Quelle: Lutz Hentschel / soccerfoto

Damit sammelten die Elbestädter fünf Punkte. Bereits am Mittwoch folgt das nächste Heimspiel gegen Riessersee.

Beim gestrigen Auftritt in Heilbronn bewiesen die Eislöwen große Moral. In den ersten beiden Dritteln fanden sie nicht zu ihrem gewohnten Spielrhythmus und lagen nach Treffern von Mitch Versteeg (6.) und Sachar Blank (25.) mit 0:2 zurück. Ein gut aufgelegter Kevin Nastiuk machte weitere Großchancen der Gastgeber zunichte. Im letzten Abschnitt konnten die Popiesch-Schützlinge binnen zwei Minuten den Ausgleich herstellen und damit das Blatt noch wenden. Erst traf Carsten Gosdeck (52.) und zwei Minuten später nutzte Tomi Pöllänen ein Überzahlspiel zum 2:2. In der Verlängerung musste Mitch Versteeg das Eis nach einer Spieldauerdisziplinarstrafe verlassen, doch die Eislöwen konnten aus dem Powerplay kein Kapital schlagen. So ging es ins Penaltyschießen, bei dem sich die Gastgeber schon als Sieger gesehen hatten. Weil jedoch Torhüter Sinisa Martinovic beim Schuss von Sami Kaartinen seinen Kasten verschob, wurde auf technisches Tor anerkannt. Und während danach Frantisek Mrazek an Nastiuk scheiterte, sicherte Carsten Gosdeck mit dem "goldenen" Treffer den Eislöwen den Zusatzpunkt. "Natürlich bin ich damit sehr zufrieden", freute sich Thomas Popiesch, dass seine Jungs das Ruder noch herumgerissen hatten.

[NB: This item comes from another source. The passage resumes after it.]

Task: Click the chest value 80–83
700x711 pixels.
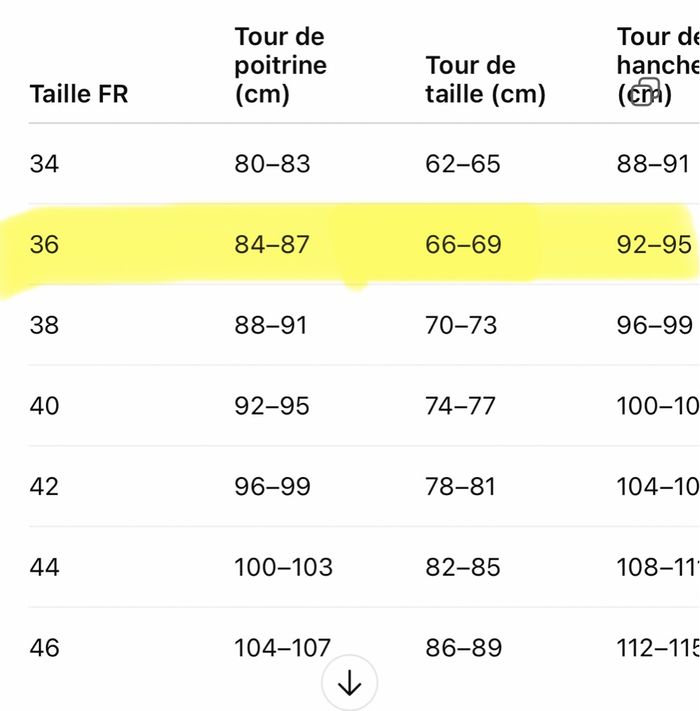Action: pos(272,164)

Am Freitag hatten sich die Dresdner schon eindrucksvoll zurückgemeldet und die eigenen Fans mit einem klaren 6:3 (2:1, 2:1, 2:1) gegen die Joker aus Kaufbeuren begeistert. Schon in der 9. Minute hatte Kapitän Hugo Boisvert nach einem Schnitzer der gegnerischen Abwehr die 1:0-Führung erzielt. Nur eine Minute später erhöhte Marius Garten in Überzahl auf 2:0. Doch die Allgäuer schlugen zurück, Markku Tähtinen (13) verkürzte noch vor der Pause. Und in der 28. Minute gelang seinem finnischen Landsmann Matti Näätänen sogar der Ausgleich. Dann aber drückten die Gäste immer wieder die Strafbank, was die Eislöwen konsequent ausnutzten. Arturs Kruminsch (32.) und erneut Hugo Boisvert (40.) sorgten für ein Zwei-Tore-Polster.

Im letzten Drittel ließen die Hausherren nichts mehr anbrennen. Bruce Becker (51.) machte mit dem fünften Treffer alles klar. Nachdem Stephen Schultz (55.) eine Unachtsamkeit der Dresdner bestraft hatte, stellte Tomi Pöllänen (57.) den Schluss-Stand her. Während sich Gäste-Trainer Didi Hegen über die "blöden Strafen" ärgerte, mit denen sich sein Team selbst aus dem Konzept brachte, freute sich Thomas Popiesch über die starke Vorstellung seiner Jungs. "Vor allem freue ich mich, dass das Powerplay funktioniert hat", meinte der Coach.